**EXERCISE PROMPT:**
Recast every line of the listing below as a numbered list, omitting any blank lines. Leave the pictures out of your answer.

**Element and text location data:**
====

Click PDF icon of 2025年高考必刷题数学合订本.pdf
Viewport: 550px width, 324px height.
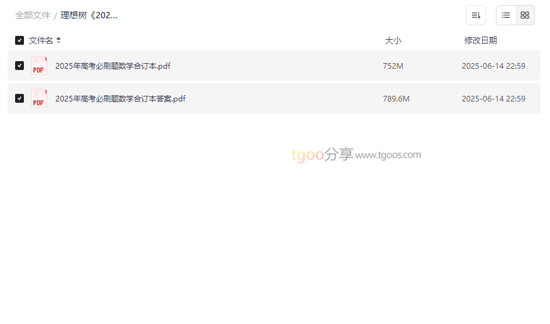coord(38,66)
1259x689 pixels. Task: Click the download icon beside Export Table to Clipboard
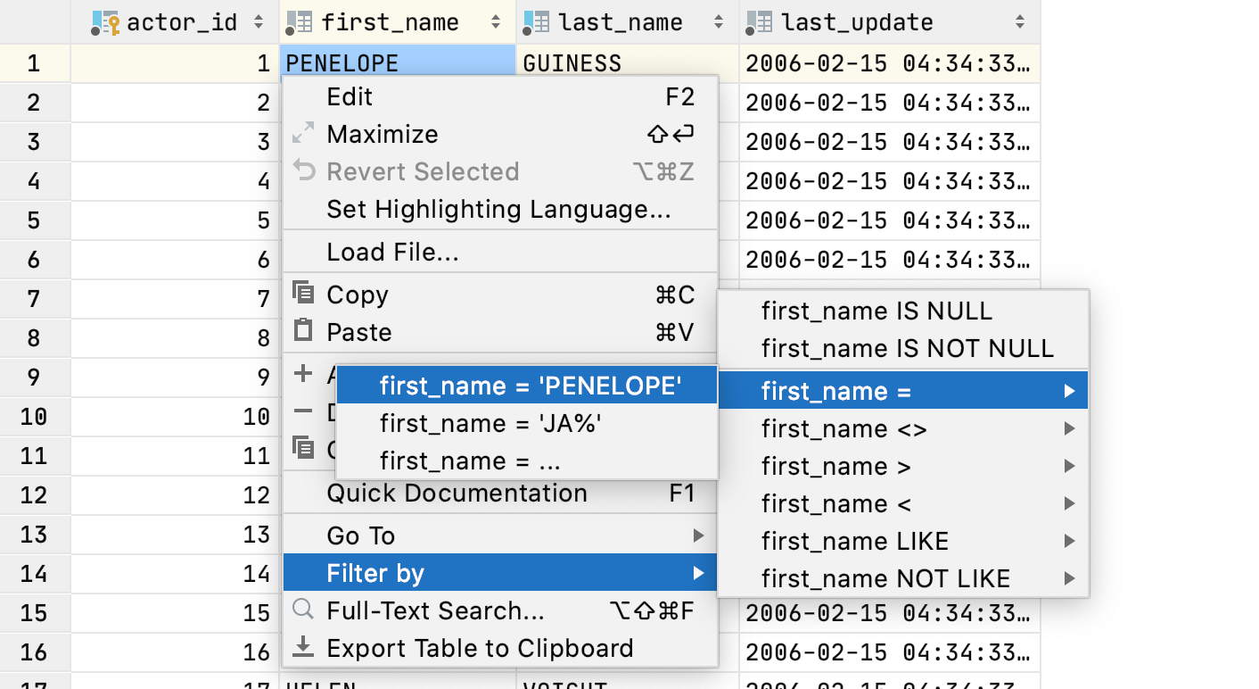303,648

====

**SOLUTION TO THIS PROBLEM:**
1. Click PDF icon of 2025年高考必刷题数学合订本.pdf
2. Viewport: 550px width, 324px height.
3. coord(38,66)
4. 1259x689 pixels. Task: Click the download icon beside Export Table to Clipboard
5. 303,648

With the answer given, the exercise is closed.